The translation for clinical use involves the development of comprehensive spectral databases and tissue classification methodologies, which can draw effective diagnostic information from usually overlapping Raman spectra with subtle spectral differences between neoplastic and normal tissues. Validation studies need to be performed to confirm that classification diagnostic algorithms developed on ex vivo specimens are applicable to in vivo tissues. Deep learning training, using large numbers of spectra, can also discriminate different cancer types and become predictors of the aggressiveness of the cancer. Combination of statistical and biochemical models can lead to new classification methodologies that can be comparable with current gold standards.
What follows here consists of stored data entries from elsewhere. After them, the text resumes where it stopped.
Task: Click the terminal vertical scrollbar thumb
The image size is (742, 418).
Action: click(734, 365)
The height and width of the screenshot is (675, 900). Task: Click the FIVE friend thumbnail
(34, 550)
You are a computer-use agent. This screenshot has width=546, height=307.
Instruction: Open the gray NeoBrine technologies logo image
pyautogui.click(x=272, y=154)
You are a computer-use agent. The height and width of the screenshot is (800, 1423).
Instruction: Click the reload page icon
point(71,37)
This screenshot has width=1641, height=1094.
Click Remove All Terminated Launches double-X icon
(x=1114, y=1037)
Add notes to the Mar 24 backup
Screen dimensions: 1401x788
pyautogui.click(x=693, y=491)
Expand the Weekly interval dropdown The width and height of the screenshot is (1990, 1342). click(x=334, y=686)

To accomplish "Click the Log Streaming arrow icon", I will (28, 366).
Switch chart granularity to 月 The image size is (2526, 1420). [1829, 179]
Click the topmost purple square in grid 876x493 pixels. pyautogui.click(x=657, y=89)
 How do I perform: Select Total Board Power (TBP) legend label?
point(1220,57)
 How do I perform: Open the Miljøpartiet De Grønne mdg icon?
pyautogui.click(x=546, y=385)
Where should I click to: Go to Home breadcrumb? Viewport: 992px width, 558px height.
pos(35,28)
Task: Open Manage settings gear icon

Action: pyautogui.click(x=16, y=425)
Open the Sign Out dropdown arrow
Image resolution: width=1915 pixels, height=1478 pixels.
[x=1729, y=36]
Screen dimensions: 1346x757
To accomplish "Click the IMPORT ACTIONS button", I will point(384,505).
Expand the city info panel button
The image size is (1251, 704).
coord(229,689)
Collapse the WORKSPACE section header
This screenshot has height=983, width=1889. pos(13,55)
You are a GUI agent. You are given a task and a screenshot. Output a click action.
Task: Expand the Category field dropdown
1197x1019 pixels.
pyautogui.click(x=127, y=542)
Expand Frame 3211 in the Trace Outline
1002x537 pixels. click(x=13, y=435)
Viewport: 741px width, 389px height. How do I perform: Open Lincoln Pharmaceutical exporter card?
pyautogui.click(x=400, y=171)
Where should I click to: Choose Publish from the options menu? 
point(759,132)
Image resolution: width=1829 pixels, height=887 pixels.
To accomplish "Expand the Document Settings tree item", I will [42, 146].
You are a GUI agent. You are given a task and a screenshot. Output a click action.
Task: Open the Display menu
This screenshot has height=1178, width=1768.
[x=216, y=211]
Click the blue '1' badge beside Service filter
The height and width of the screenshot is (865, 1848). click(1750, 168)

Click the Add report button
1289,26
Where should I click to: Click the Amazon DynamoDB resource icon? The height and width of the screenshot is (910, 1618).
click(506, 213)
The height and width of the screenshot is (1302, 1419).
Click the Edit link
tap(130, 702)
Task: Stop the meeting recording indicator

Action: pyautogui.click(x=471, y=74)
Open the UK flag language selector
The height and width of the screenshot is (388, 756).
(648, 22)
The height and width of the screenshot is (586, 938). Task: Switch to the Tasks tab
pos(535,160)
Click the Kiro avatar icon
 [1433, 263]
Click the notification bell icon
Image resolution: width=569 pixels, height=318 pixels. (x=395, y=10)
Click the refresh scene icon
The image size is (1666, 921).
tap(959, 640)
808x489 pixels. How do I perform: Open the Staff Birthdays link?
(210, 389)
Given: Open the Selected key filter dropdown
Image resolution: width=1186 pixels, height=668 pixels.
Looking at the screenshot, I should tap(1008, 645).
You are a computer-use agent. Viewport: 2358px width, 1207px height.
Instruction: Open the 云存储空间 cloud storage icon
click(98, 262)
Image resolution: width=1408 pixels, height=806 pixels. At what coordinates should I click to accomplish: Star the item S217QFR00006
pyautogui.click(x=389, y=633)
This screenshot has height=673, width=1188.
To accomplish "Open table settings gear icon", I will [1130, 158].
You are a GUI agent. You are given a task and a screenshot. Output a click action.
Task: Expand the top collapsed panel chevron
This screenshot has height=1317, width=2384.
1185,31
Recently optical properties of many kinds of tumor have been investigated spectroscopically using integrating sphere spectroscopy and reflectance spectroscopy methods. From the analysis of the above presented tables we can conclude that during tumor development both absorption and scattering properties of tumor tissues increase (as a rule) in comparison with normal tissue. Hemoglobin and water content increase, whereas oxygenation degree does not change or changes insignificantly. The presented data can be used for the development of novel methods of cancer diagnostics and treatment.